*** EXERCISE DATA ***

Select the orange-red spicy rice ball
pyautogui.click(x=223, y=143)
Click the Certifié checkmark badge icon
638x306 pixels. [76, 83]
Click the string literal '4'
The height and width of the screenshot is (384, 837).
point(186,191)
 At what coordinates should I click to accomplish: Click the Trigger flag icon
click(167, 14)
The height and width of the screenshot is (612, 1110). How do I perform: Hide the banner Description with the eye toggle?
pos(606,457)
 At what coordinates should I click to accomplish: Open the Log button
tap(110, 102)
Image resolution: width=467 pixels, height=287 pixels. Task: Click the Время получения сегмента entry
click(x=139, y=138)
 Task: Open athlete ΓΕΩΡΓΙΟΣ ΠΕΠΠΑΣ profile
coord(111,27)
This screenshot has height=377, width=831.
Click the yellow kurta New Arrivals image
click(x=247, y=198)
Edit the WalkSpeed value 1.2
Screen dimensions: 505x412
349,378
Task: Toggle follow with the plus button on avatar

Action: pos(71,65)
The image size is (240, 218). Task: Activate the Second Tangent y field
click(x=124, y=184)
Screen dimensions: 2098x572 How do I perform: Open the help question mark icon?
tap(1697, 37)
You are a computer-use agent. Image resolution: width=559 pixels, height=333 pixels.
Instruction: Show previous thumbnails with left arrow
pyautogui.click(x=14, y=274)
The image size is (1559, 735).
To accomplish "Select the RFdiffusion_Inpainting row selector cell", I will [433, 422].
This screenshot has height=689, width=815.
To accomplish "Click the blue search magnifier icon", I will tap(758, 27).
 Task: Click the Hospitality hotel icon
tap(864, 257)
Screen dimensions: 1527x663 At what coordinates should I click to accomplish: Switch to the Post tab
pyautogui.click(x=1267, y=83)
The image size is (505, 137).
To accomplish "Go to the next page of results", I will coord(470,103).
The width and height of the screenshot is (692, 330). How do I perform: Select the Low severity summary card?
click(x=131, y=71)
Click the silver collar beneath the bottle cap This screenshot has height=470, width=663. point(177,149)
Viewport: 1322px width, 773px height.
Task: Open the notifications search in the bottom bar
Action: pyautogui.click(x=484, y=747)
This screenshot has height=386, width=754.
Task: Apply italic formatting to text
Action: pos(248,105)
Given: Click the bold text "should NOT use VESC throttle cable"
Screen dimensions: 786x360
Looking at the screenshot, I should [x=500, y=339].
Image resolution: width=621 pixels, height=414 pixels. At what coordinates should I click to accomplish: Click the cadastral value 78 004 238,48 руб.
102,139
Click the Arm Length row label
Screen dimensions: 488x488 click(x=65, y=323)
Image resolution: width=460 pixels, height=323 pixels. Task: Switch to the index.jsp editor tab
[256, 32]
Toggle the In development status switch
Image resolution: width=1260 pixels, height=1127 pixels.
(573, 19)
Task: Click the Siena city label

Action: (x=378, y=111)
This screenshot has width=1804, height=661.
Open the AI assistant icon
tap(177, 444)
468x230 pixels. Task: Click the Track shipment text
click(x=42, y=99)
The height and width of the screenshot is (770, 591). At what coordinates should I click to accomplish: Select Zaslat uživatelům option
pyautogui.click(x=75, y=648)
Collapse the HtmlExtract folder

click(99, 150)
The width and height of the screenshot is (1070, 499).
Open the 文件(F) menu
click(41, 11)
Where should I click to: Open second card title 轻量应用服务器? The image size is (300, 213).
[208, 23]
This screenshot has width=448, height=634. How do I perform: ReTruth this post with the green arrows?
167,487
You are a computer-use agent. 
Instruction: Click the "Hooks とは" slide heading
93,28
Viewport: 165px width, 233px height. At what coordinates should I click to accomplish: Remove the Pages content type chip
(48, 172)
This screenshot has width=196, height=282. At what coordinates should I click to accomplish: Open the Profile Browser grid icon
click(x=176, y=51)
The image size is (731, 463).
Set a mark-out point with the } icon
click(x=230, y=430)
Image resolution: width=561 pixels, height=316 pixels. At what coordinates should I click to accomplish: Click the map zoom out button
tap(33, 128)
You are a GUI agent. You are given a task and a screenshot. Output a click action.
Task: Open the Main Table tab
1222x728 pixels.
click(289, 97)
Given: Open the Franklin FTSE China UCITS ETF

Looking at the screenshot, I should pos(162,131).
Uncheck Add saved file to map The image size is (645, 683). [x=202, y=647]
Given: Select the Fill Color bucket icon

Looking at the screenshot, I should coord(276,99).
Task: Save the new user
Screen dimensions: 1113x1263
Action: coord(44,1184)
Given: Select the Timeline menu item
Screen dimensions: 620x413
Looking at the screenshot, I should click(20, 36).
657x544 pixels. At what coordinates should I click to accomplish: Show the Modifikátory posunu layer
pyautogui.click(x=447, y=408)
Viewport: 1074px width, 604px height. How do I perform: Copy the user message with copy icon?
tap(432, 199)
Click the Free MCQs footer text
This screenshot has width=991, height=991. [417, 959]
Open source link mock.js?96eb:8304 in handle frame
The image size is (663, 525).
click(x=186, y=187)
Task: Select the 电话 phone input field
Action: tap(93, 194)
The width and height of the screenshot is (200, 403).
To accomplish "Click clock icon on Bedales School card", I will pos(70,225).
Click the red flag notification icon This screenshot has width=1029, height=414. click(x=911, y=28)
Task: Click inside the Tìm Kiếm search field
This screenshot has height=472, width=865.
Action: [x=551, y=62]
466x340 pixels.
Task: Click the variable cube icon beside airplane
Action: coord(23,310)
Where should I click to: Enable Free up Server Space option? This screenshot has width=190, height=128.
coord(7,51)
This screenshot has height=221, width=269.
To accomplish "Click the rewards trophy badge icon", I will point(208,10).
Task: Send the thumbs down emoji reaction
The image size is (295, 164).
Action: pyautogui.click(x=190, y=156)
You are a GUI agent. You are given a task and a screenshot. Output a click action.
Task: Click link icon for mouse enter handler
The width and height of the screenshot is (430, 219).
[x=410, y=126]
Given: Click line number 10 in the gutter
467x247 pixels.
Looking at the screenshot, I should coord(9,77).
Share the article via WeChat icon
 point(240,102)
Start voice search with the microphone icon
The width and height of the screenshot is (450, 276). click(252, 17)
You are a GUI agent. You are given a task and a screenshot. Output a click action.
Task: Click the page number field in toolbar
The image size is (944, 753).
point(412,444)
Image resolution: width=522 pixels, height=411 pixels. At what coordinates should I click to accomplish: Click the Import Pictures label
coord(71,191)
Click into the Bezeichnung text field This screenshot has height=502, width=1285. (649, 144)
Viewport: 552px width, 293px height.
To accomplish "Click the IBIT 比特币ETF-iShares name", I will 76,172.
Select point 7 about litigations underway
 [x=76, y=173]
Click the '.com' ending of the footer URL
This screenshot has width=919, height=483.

*** End of EXERCISE DATA ***

### HOW TO COMPLETE THIS TASK
Set the data down once more, exactly as it stands.

### PROBLEM SOLUTION
Select the orange-red spicy rice ball
pyautogui.click(x=223, y=143)
Click the Certifié checkmark badge icon
638x306 pixels. [76, 83]
Click the string literal '4'
The height and width of the screenshot is (384, 837).
point(186,191)
 At what coordinates should I click to accomplish: Click the Trigger flag icon
click(167, 14)
The height and width of the screenshot is (612, 1110). How do I perform: Hide the banner Description with the eye toggle?
pos(606,457)
 At what coordinates should I click to accomplish: Open the Log button
tap(110, 102)
Image resolution: width=467 pixels, height=287 pixels. Task: Click the Время получения сегмента entry
click(x=139, y=138)
 Task: Open athlete ΓΕΩΡΓΙΟΣ ΠΕΠΠΑΣ profile
coord(111,27)
This screenshot has height=377, width=831.
Click the yellow kurta New Arrivals image
click(x=247, y=198)
Edit the WalkSpeed value 1.2
Screen dimensions: 505x412
349,378
Task: Toggle follow with the plus button on avatar

Action: pos(71,65)
The image size is (240, 218). Task: Activate the Second Tangent y field
click(x=124, y=184)
Screen dimensions: 2098x572 How do I perform: Open the help question mark icon?
tap(1697, 37)
You are a computer-use agent. Image resolution: width=559 pixels, height=333 pixels.
Instruction: Show previous thumbnails with left arrow
pyautogui.click(x=14, y=274)
The image size is (1559, 735).
To accomplish "Select the RFdiffusion_Inpainting row selector cell", I will [433, 422].
This screenshot has height=689, width=815.
To accomplish "Click the blue search magnifier icon", I will tap(758, 27).
 Task: Click the Hospitality hotel icon
tap(864, 257)
Screen dimensions: 1527x663 At what coordinates should I click to accomplish: Switch to the Post tab
pyautogui.click(x=1267, y=83)
The image size is (505, 137).
To accomplish "Go to the next page of results", I will coord(470,103).
The width and height of the screenshot is (692, 330). How do I perform: Select the Low severity summary card?
click(x=131, y=71)
Click the silver collar beneath the bottle cap This screenshot has height=470, width=663. point(177,149)
Viewport: 1322px width, 773px height.
Task: Open the notifications search in the bottom bar
Action: pyautogui.click(x=484, y=747)
This screenshot has height=386, width=754.
Task: Apply italic formatting to text
Action: pos(248,105)
Given: Click the bold text "should NOT use VESC throttle cable"
Screen dimensions: 786x360
Looking at the screenshot, I should [x=500, y=339].
Image resolution: width=621 pixels, height=414 pixels. At what coordinates should I click to accomplish: Click the cadastral value 78 004 238,48 руб.
102,139
Click the Arm Length row label
Screen dimensions: 488x488 click(x=65, y=323)
Image resolution: width=460 pixels, height=323 pixels. Task: Switch to the index.jsp editor tab
[256, 32]
Toggle the In development status switch
Image resolution: width=1260 pixels, height=1127 pixels.
(573, 19)
Task: Click the Siena city label

Action: (x=378, y=111)
This screenshot has width=1804, height=661.
Open the AI assistant icon
tap(177, 444)
468x230 pixels. Task: Click the Track shipment text
click(x=42, y=99)
The height and width of the screenshot is (770, 591). At what coordinates should I click to accomplish: Select Zaslat uživatelům option
pyautogui.click(x=75, y=648)
Collapse the HtmlExtract folder

click(99, 150)
The width and height of the screenshot is (1070, 499).
Open the 文件(F) menu
click(41, 11)
Where should I click to: Open second card title 轻量应用服务器? The image size is (300, 213).
[208, 23]
This screenshot has width=448, height=634. How do I perform: ReTruth this post with the green arrows?
167,487
You are a computer-use agent. 
Instruction: Click the "Hooks とは" slide heading
93,28
Viewport: 165px width, 233px height. At what coordinates should I click to accomplish: Remove the Pages content type chip
(48, 172)
This screenshot has width=196, height=282. At what coordinates should I click to accomplish: Open the Profile Browser grid icon
click(x=176, y=51)
The image size is (731, 463).
Set a mark-out point with the } icon
click(x=230, y=430)
Image resolution: width=561 pixels, height=316 pixels. At what coordinates should I click to accomplish: Click the map zoom out button
tap(33, 128)
You are a GUI agent. You are given a task and a screenshot. Output a click action.
Task: Open the Main Table tab
1222x728 pixels.
click(289, 97)
Given: Open the Franklin FTSE China UCITS ETF

Looking at the screenshot, I should pos(162,131).
Uncheck Add saved file to map The image size is (645, 683). [x=202, y=647]
Given: Select the Fill Color bucket icon

Looking at the screenshot, I should coord(276,99).
Task: Save the new user
Screen dimensions: 1113x1263
Action: coord(44,1184)
Given: Select the Timeline menu item
Screen dimensions: 620x413
Looking at the screenshot, I should click(20, 36).
657x544 pixels. At what coordinates should I click to accomplish: Show the Modifikátory posunu layer
pyautogui.click(x=447, y=408)
Viewport: 1074px width, 604px height. How do I perform: Copy the user message with copy icon?
tap(432, 199)
Click the Free MCQs footer text
This screenshot has width=991, height=991. [417, 959]
Open source link mock.js?96eb:8304 in handle frame
The image size is (663, 525).
click(x=186, y=187)
Task: Select the 电话 phone input field
Action: tap(93, 194)
The width and height of the screenshot is (200, 403).
To accomplish "Click clock icon on Bedales School card", I will pos(70,225).
Click the red flag notification icon This screenshot has width=1029, height=414. click(x=911, y=28)
Task: Click inside the Tìm Kiếm search field
This screenshot has height=472, width=865.
Action: [x=551, y=62]
466x340 pixels.
Task: Click the variable cube icon beside airplane
Action: coord(23,310)
Where should I click to: Enable Free up Server Space option? This screenshot has width=190, height=128.
coord(7,51)
This screenshot has height=221, width=269.
To accomplish "Click the rewards trophy badge icon", I will point(208,10).
Task: Send the thumbs down emoji reaction
The image size is (295, 164).
Action: pyautogui.click(x=190, y=156)
You are a GUI agent. You are given a task and a screenshot. Output a click action.
Task: Click link icon for mouse enter handler
The width and height of the screenshot is (430, 219).
[x=410, y=126]
Given: Click line number 10 in the gutter
467x247 pixels.
Looking at the screenshot, I should coord(9,77).
Share the article via WeChat icon
 point(240,102)
Start voice search with the microphone icon
The width and height of the screenshot is (450, 276). click(252, 17)
You are a GUI agent. You are given a task and a screenshot. Output a click action.
Task: Click the page number field in toolbar
The image size is (944, 753).
point(412,444)
Image resolution: width=522 pixels, height=411 pixels. At what coordinates should I click to accomplish: Click the Import Pictures label
coord(71,191)
Click into the Bezeichnung text field This screenshot has height=502, width=1285. (649, 144)
Viewport: 552px width, 293px height.
To accomplish "Click the IBIT 比特币ETF-iShares name", I will 76,172.
Select point 7 about litigations underway
 [x=76, y=173]
Click the '.com' ending of the footer URL
This screenshot has width=919, height=483.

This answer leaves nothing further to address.